**Extract provided**
++++++++

Some our best cooks won’t hesitate to tell you that, when it comes to good food, mother knows best.

Prahran Market stallholder and author of <i>Sweet Greek, </i>Kathy Tsaples.
Prahran Market stallholder and author of Sweet Greek, Kathy Tsaples.

Measuring, mixing and licking the bowl — every cook has to start somewhere. We learn so much from watching our mothers in the kitchen; not just about how to create certain dishes but also the wider issues of time management, hygiene, safety and minimising waste. And how to get so proficient at cooking that the recipe barely rates a second glance.

Former MasterChef contestant Jessie Spiby remembers learning to cook from her mother and grandmother, who appeared able to whip up a three-course meal out of nothing.

Adelaide-based Spiby didn’t start out with three-course meals, though, but scones and cakes, in particular chocolate cakes.

At the time — aged about eight — she thought she was making the desserts all by herself. In hindsight, of course, she realises her mum Sally was watching over her every move.

Spiby remembers making a cake for her dad and getting confused with the ratios. The cake looked right but tasted like bicarbonate of soda.

++++++++

**Tasks to complete**
**a)** According to the piece about learning to cook from mothers, what did the cake Jessie Spiby made for her dad taste like?
**b)** Carry on the piece about learning to cook from mothers from the point where it ends.

++++++++

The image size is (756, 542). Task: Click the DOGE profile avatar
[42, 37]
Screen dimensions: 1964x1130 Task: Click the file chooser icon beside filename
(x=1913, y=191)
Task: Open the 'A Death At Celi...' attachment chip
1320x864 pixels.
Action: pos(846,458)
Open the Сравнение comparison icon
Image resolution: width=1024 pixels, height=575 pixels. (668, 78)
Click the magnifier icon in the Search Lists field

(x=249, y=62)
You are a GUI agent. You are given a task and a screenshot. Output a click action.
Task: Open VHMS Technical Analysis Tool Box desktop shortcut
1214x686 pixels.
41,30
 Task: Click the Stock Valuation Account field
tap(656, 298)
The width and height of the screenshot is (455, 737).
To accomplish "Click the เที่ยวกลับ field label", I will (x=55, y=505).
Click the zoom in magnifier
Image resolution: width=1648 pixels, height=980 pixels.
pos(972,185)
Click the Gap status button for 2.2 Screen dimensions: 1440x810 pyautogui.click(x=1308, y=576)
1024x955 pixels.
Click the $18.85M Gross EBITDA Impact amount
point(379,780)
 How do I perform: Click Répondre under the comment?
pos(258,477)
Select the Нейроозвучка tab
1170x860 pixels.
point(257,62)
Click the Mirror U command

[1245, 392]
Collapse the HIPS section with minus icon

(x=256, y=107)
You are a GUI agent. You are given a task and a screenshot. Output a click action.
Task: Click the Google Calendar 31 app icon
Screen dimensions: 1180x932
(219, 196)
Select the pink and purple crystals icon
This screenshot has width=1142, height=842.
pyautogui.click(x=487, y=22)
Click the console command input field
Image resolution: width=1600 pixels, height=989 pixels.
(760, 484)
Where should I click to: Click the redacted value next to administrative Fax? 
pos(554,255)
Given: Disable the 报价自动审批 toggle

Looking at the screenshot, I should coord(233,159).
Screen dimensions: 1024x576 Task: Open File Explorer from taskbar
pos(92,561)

++++++++

**Expected results**
**a)** It tasted like bicarbonate of soda.

**b)**
“You can’t get it right all the time — if you make a mistake, it’s not the end of the world,” she says. “You just start again or eat it anyway.”

As well as learning her family’s chocolate cake recipe, she was also taught about food waste: “Both my mum and grandma enjoyed cooking from scratch and I grew up not realising that was not what other people did.”

With a family background in farming, to Spiby it made sense to put care into how produce was handled. “It teaches you to really savour your food; it really influenced how I enjoy food still.”

These days her new interest in native Australian ingredients has led her to raiding her mother’s property at Willunga, South Australia, for produce.

“She doesn’t realise how much she can eat from there which looks like weeds. It’s cool for me to learn and then go there and steal it.”

Emily Rose Brott, who has published a new cookbook, My Secret Ingredient, says her mother Vivienne was her inspiration for cooking healthy food.

“I grew up watching her in the kitchen,” she says. “She probably liked having me there cleaning up.”

Melbourne-based Brott says her mother always cooked healthy, wholesome food for the family. “She had a few favourite recipes, chocolate cake and spaghetti bolognaise. I did make a healthy version of the chocolate cake, which is as virtuous as chocolate cake can get and it still gets passed around.”

Her biggest compliment about her own cooking skills, she says, comes from her mother — who now rings her up asking for cooking tips. Turning the tables, indeed.

Monday Morning Cooking Club member and author Merelyn Chalmers remembers that when she was as a child living in Perth, her mother was very particular about her ingredients.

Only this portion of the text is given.